== Segment start ==
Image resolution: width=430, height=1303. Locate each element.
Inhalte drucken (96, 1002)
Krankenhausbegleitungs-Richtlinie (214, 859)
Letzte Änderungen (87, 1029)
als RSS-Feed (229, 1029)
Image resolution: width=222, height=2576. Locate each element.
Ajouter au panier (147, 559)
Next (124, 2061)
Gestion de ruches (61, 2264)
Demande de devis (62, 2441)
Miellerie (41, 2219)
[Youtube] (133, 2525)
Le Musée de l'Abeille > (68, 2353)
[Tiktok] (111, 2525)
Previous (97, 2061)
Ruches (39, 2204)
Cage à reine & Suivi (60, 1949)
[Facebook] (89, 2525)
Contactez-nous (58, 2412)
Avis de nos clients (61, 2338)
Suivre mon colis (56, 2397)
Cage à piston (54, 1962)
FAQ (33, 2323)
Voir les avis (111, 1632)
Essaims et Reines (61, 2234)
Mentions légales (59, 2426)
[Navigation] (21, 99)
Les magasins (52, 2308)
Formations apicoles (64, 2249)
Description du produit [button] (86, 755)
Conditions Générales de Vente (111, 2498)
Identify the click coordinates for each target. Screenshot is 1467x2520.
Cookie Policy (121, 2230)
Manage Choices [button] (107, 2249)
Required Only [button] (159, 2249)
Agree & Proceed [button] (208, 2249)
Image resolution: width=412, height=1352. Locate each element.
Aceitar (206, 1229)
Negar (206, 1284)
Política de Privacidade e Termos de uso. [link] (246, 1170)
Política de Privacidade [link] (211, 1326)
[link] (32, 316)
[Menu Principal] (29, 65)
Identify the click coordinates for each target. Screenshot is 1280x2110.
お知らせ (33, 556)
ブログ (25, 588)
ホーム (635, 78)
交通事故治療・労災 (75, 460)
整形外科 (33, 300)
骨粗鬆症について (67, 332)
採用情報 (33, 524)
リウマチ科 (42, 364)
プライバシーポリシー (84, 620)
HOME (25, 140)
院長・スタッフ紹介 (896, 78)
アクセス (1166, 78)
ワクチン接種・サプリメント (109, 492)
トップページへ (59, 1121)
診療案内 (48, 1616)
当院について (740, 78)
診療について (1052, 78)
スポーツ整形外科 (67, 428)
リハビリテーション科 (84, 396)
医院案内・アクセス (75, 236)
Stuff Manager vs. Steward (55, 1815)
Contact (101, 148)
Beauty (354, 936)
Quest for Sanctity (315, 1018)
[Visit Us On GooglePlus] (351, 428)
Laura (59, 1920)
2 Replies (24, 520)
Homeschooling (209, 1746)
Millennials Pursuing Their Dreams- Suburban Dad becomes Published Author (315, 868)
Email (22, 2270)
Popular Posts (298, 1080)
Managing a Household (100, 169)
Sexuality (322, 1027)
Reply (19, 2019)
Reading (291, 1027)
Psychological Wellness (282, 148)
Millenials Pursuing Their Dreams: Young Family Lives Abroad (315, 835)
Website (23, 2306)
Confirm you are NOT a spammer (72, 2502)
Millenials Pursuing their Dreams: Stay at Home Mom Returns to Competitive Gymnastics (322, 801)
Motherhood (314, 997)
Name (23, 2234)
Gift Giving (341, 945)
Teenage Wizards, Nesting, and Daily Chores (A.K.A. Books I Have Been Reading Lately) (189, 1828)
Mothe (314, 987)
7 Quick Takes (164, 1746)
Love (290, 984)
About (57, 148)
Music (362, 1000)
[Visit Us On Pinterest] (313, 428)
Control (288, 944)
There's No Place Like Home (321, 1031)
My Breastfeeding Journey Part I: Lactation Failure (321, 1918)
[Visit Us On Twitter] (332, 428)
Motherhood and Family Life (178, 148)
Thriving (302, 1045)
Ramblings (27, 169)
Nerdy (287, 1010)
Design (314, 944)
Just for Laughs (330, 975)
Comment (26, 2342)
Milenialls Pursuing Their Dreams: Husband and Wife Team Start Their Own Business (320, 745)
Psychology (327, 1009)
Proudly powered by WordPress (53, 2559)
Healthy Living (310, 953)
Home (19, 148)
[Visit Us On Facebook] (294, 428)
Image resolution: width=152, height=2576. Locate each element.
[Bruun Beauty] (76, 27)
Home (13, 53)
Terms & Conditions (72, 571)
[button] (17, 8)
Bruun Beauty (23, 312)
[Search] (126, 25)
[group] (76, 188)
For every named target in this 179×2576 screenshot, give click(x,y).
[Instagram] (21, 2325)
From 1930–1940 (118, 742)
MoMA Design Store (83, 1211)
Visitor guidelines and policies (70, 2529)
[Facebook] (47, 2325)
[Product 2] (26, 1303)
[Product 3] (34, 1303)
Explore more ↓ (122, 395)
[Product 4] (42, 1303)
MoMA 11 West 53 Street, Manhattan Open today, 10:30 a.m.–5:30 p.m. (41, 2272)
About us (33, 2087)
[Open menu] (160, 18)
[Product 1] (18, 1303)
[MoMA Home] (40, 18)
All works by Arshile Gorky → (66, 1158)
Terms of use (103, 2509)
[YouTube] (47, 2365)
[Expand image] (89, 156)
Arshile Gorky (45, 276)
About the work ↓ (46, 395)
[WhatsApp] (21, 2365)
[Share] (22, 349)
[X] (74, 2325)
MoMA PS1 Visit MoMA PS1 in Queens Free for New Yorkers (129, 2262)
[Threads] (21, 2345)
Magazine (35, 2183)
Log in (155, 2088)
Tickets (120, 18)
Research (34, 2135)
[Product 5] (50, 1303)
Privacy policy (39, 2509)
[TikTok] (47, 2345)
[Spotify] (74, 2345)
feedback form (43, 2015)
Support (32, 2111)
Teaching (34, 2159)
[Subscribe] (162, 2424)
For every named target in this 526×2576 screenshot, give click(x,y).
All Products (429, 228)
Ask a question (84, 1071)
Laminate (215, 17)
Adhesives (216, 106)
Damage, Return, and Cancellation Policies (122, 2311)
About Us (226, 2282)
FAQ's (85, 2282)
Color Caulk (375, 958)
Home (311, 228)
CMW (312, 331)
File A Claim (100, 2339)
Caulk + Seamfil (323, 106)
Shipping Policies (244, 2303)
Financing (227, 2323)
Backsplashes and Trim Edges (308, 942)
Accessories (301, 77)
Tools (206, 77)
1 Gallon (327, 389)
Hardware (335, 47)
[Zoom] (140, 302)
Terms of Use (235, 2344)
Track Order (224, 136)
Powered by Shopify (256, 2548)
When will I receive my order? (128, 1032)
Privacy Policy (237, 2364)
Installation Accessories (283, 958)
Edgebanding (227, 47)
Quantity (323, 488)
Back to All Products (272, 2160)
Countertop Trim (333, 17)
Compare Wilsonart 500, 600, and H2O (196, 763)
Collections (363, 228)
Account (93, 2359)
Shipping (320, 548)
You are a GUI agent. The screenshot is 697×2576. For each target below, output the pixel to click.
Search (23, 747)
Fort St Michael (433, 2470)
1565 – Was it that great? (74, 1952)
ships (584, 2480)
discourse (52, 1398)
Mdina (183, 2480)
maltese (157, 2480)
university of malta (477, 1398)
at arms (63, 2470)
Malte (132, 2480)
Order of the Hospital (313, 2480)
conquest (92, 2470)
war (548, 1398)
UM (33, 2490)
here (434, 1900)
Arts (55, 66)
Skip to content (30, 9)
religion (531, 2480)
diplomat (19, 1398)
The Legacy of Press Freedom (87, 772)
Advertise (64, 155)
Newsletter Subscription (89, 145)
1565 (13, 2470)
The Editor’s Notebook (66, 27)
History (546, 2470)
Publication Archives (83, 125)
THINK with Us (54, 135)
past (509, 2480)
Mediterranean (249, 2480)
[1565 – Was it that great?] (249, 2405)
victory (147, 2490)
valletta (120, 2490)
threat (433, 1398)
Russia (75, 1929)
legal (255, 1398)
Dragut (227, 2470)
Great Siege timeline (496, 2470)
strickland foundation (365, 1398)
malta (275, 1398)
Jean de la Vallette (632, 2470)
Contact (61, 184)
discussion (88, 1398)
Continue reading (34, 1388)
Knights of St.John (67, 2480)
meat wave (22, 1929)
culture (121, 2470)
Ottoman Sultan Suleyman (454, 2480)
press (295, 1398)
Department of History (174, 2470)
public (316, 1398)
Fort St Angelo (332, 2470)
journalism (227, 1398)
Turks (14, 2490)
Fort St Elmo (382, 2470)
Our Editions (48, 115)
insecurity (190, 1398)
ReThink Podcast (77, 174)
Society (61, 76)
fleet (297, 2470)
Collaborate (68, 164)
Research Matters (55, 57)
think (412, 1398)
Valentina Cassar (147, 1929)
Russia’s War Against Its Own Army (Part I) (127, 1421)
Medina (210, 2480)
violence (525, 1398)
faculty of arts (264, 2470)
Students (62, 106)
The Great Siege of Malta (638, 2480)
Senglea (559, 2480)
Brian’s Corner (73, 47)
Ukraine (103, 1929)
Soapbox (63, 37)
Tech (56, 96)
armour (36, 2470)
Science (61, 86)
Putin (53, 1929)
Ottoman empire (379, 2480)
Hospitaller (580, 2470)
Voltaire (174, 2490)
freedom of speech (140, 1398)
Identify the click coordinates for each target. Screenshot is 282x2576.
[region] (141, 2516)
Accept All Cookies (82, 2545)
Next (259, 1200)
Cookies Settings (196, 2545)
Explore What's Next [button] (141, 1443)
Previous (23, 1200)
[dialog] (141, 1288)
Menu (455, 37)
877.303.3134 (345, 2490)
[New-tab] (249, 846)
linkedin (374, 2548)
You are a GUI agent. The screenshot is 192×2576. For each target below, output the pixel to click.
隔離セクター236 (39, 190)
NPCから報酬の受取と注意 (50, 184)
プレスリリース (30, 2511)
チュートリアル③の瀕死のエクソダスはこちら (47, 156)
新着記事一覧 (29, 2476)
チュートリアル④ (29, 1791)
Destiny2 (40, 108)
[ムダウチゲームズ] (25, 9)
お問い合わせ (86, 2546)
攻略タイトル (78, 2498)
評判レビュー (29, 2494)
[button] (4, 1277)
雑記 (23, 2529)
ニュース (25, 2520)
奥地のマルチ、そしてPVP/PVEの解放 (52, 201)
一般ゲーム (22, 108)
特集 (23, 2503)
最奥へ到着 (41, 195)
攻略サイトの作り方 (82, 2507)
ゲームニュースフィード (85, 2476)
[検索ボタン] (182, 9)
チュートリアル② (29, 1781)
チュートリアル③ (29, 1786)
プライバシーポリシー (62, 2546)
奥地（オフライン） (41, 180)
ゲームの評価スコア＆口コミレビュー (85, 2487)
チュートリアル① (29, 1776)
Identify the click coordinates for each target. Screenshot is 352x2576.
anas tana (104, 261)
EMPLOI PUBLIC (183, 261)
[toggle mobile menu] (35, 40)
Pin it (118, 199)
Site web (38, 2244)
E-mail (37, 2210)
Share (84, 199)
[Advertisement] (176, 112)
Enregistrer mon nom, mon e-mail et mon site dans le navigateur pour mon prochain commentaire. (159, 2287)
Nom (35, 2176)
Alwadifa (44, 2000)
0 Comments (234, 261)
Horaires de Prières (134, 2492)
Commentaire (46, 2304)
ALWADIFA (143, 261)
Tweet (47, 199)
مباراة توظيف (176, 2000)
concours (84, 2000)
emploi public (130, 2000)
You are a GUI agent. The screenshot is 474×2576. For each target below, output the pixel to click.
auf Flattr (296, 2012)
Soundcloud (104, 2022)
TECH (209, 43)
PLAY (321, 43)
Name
== Segment end ==
Exactly reproduce the lines from the one containing "E-mail (37, 2210)" through the end of the records, and only those lines.

- _SOLUTION TO THIS TASK_:
E-mail (37, 2210)
Share (84, 199)
[Advertisement] (176, 112)
Enregistrer mon nom, mon e-mail et mon site dans le navigateur pour mon prochain commentaire. (159, 2287)
Nom (35, 2176)
Alwadifa (44, 2000)
0 Comments (234, 261)
Horaires de Prières (134, 2492)
Commentaire (46, 2304)
ALWADIFA (143, 261)
Tweet (47, 199)
مباراة توظيف (176, 2000)
concours (84, 2000)
emploi public (130, 2000)
You are a GUI agent. The screenshot is 474×2576. For each target below, output the pixel to click.
auf Flattr (296, 2012)
Soundcloud (104, 2022)
TECH (209, 43)
PLAY (321, 43)
Name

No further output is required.